Passage for review =>
Too competitive to coach?
There are certain personalities that aren’t made for youth sports coaching, though that doesn’t stop them from coaching anyway. Jennifer Gish, a parenting columnist for the Times-Union in Albany, N.Y., thinks she is one of those personalities.
She wrote a series of columns about a baseball team of 7- to 9-year-olds the Times-Union co-sponsored, and by her own description she played an over-the-top competitive team owner. But then as the team’s season drew to a close, Gish — a mother of toddler twins yet to reach the age of getting yelled at by other people’s parents for their sports abilities — came to an unnerving conclusion. Maybe her columnist persona wasn’t an act. From her Times-Union blog:
An early rough of “The Jennifer Gish Story.”
So, I’ve already barred myself from coaching Andrew and Matilda in any future athletic pursuits. And maybe dance class. And maybe I won’t help them get ready for the school spelling bee, either.
Looking over at the t-ball fields one day, I thought maybe I’d be OK at that level, but I’m not so sure. I have issues, people.
I’ve always been competitive, and I’ve learned that it’s very difficult to turn that off, even when it comes to kids. I had a tension headache all day the day of my Little League team’s playoff game, and felt queasy through every inning. Meanwhile, the kids, who are 7- to 9-years-old after all, kept busy debating whose dad was oldest.
I don’t think I’m at the level of keying some umpire’s car over a bad call. And I probably wouldn’t be the parent who gets tossed out of a game, but I don’t like what was going on in my head. And I’d hate to project that to the kids.

Data extracts =>
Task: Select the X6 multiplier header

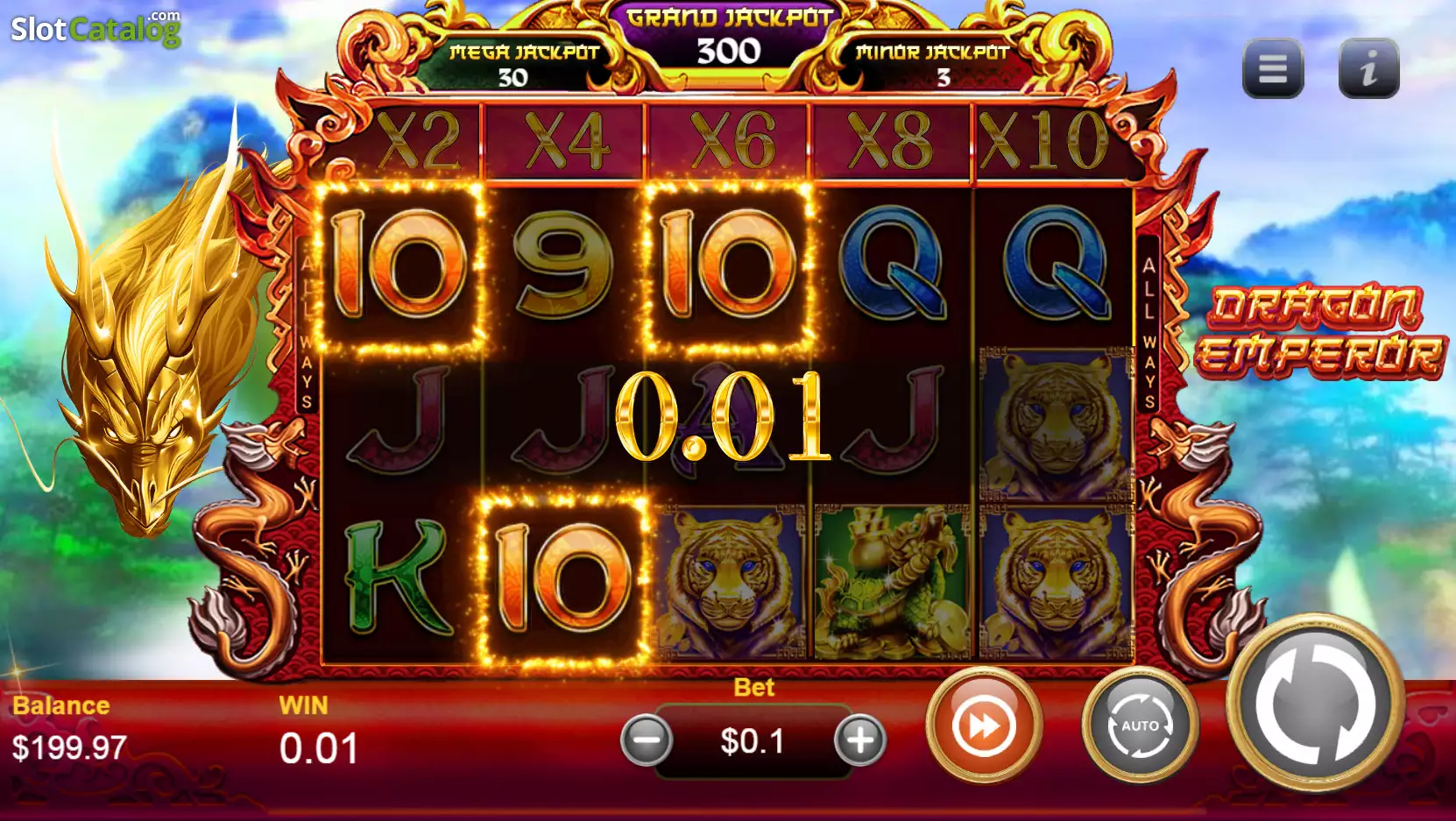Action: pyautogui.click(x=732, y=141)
--
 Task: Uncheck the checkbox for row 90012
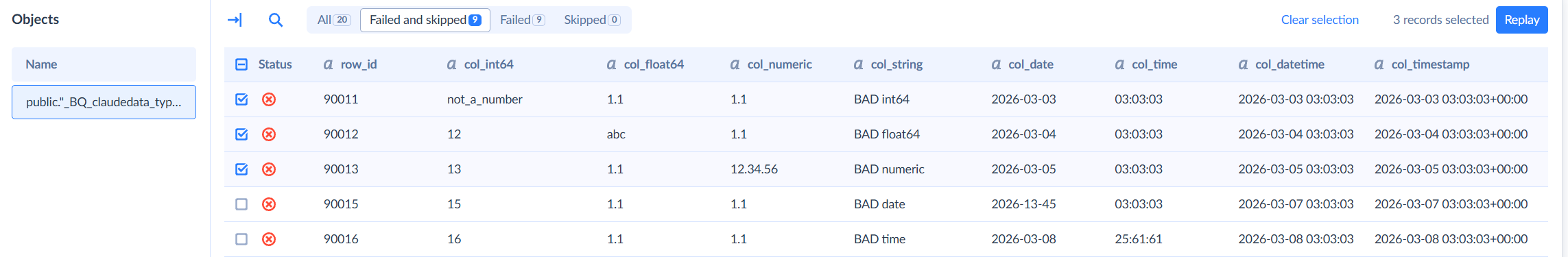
==
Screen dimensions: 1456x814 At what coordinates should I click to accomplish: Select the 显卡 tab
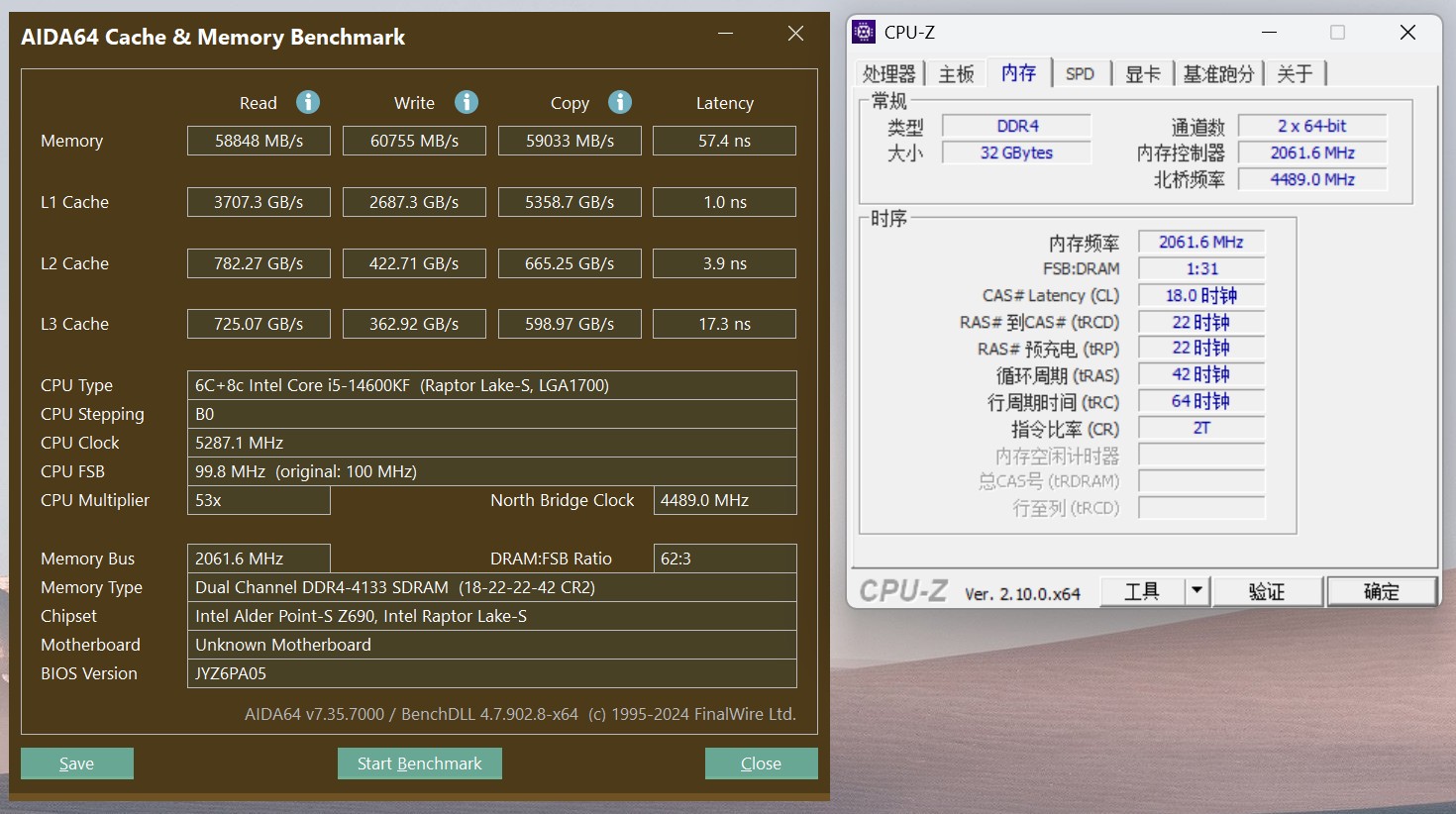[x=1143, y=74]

Exercises =>
1. Answer these about the passage on competitive coaching:
(a) For which newspaper does Jennifer Gish write a parenting column?
(b) What ages were the players on the baseball team the newspaper co-sponsored?
(c) During the playoff game, what did the kids keep busy debating?
2. Duplicate the passage on competitive coaching from "So, I’ve already" up to and including "spelling bee, either.".

Solutions by task =>
1.
(a) The Times-Union in Albany, N.Y.
(b) 7 to 9 years old.
(c) Whose dad was oldest.

2.
So, I’ve already barred myself from coaching Andrew and Matilda in any future athletic pursuits. And maybe dance class. And maybe I won’t help them get ready for the school spelling bee, either.